▶ [ページ抜粋]
#####

とうとう今年の八月は一回も山に行かないうちに終わってしまう。台風も
近づいているらしいが今日は未だ大丈夫らしいので、午後から山名丘陵散策。
寺尾からR-30で南進、途中で一寸山名八幡に寄り道のため、山名駅の少し手前で
右折してこの鳥居の下を潜る。正面が神社の駐車場。
その脇に大きな石碑、これが「石碑の路」の第一号で揮毫は昭和三筆の手島右郷
(てしま ゆうけい1901年-1987年)。
因みに「古今の三筆」王羲之・鍾繇・張芝、「平安の三筆」空海・橘逸勢・嵯峨天皇
「幕末の三筆」市川米庵・貫名菘翁・巻菱湖、「明治の三筆」中林梧竹・日下部鳴鶴・
巌谷一六 、そして「昭和の三筆」が日比野五鳳・手島右卿・西川寧。
その先に伝説の「太刀割り石」。1600年(関ヶ原決戦の年)、馬場念流中興の祖と
言われる樋口定次が、村上天流との果し合いを控えてこの八幡に祈願した満願の日に
枇杷の木刀で断割ったとの伝説。勿論、試合は定次の勝ち。
神門をくぐり、上信電車の線路の下を通るとと山名八幡の掲額。
その先の参道は石段。
神社の由来説明板。
六種の神獣の彫り物が有名とのことだったが、撮った写真は拝殿と本殿を
間違えたらしい。
拝殿の天井もパチリ。
隣に小さな神社、八幡との関係は判らず。
狛犬に見送られて神社を辞し、田圃の細道を使って西進して「山ノ上碑」へ移動。

#####

▶ [利用可能データ]

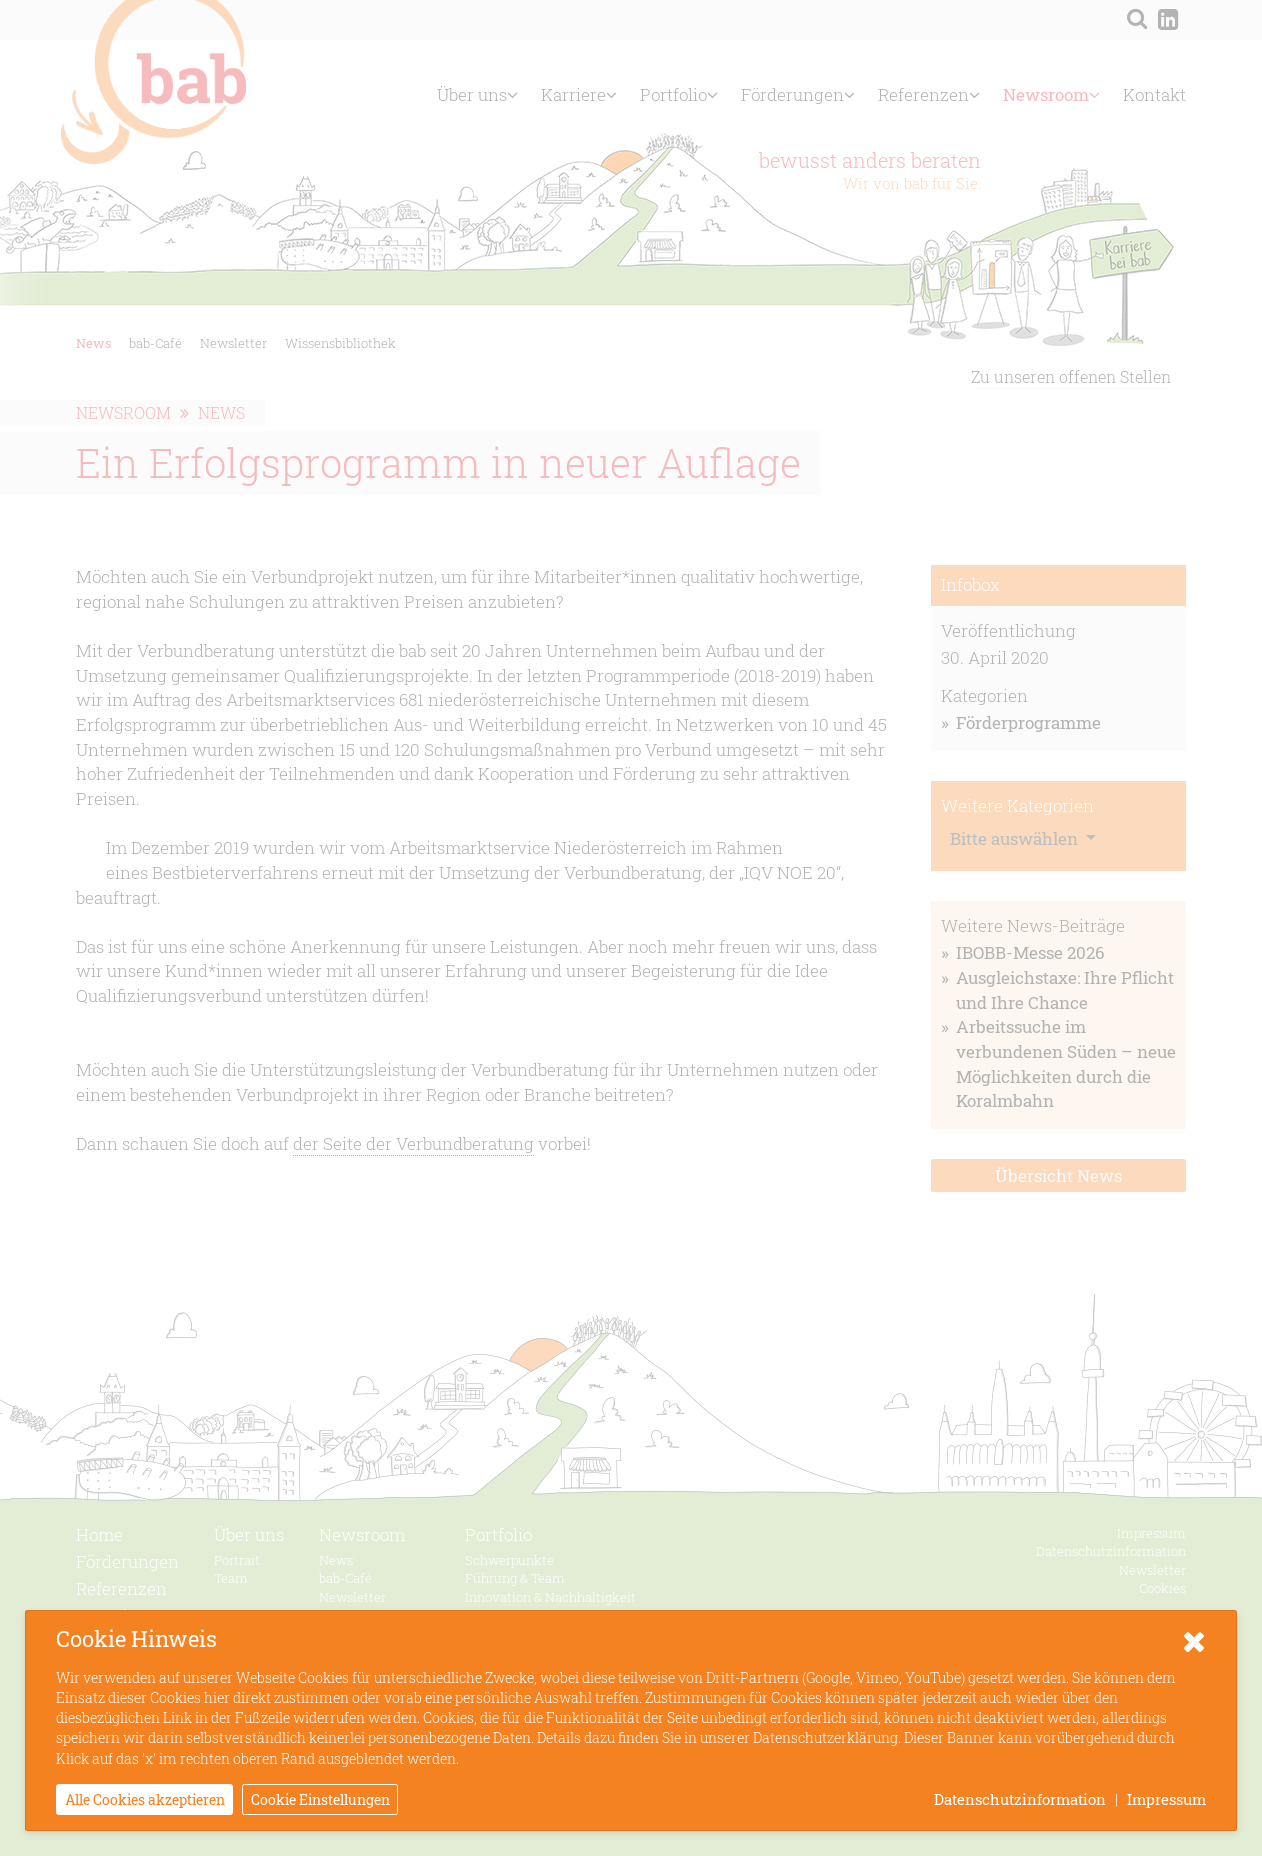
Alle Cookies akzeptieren (145, 1799)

#####

▶ [次の課題]
[A] 次の(i)〜(iii)が山名八幡の散策記の内容と合うかどうか、それぞれ「はい」か「いいえ」で答え、判断の根拠となる散策記の語句をそのまま引用せよ。
(i) 「石碑の路」の第一号の揮毫は手島右郷によるものである。
(ii) 太刀割り石の伝説では、樋口定次は枇杷の木刀で石を割ったとされる。
(iii) 筆者は六種の神獣の彫り物を正しく写真に収めた。
[B] 山名八幡の散策記によると、樋口定次が果し合いを控えていた相手は誰か。
[C] 山名八幡の散策記の「その先に伝説の「太刀割り石」。1600年(関ヶ原決戦の年)、馬場念流中興の祖と」から「狛犬に見送られて神社を辞し、田圃の細道を使って西進して「山ノ上碑」へ移動。」までを、一字も変えずに書き写せ。

▶ [各問の解答]
[A]
(i) はい。「これが「石碑の路」の第一号で揮毫は昭和三筆の手島右郷」
(ii) はい。「枇杷の木刀で断割ったとの伝説」
(iii) いいえ。「撮った写真は拝殿と本殿を間違えたらしい」

[B] 村上天流。

[C]
その先に伝説の「太刀割り石」。1600年(関ヶ原決戦の年)、馬場念流中興の祖と
言われる樋口定次が、村上天流との果し合いを控えてこの八幡に祈願した満願の日に
枇杷の木刀で断割ったとの伝説。勿論、試合は定次の勝ち。
神門をくぐり、上信電車の線路の下を通るとと山名八幡の掲額。
その先の参道は石段。
神社の由来説明板。
六種の神獣の彫り物が有名とのことだったが、撮った写真は拝殿と本殿を
間違えたらしい。
拝殿の天井もパチリ。
隣に小さな神社、八幡との関係は判らず。
狛犬に見送られて神社を辞し、田圃の細道を使って西進して「山ノ上碑」へ移動。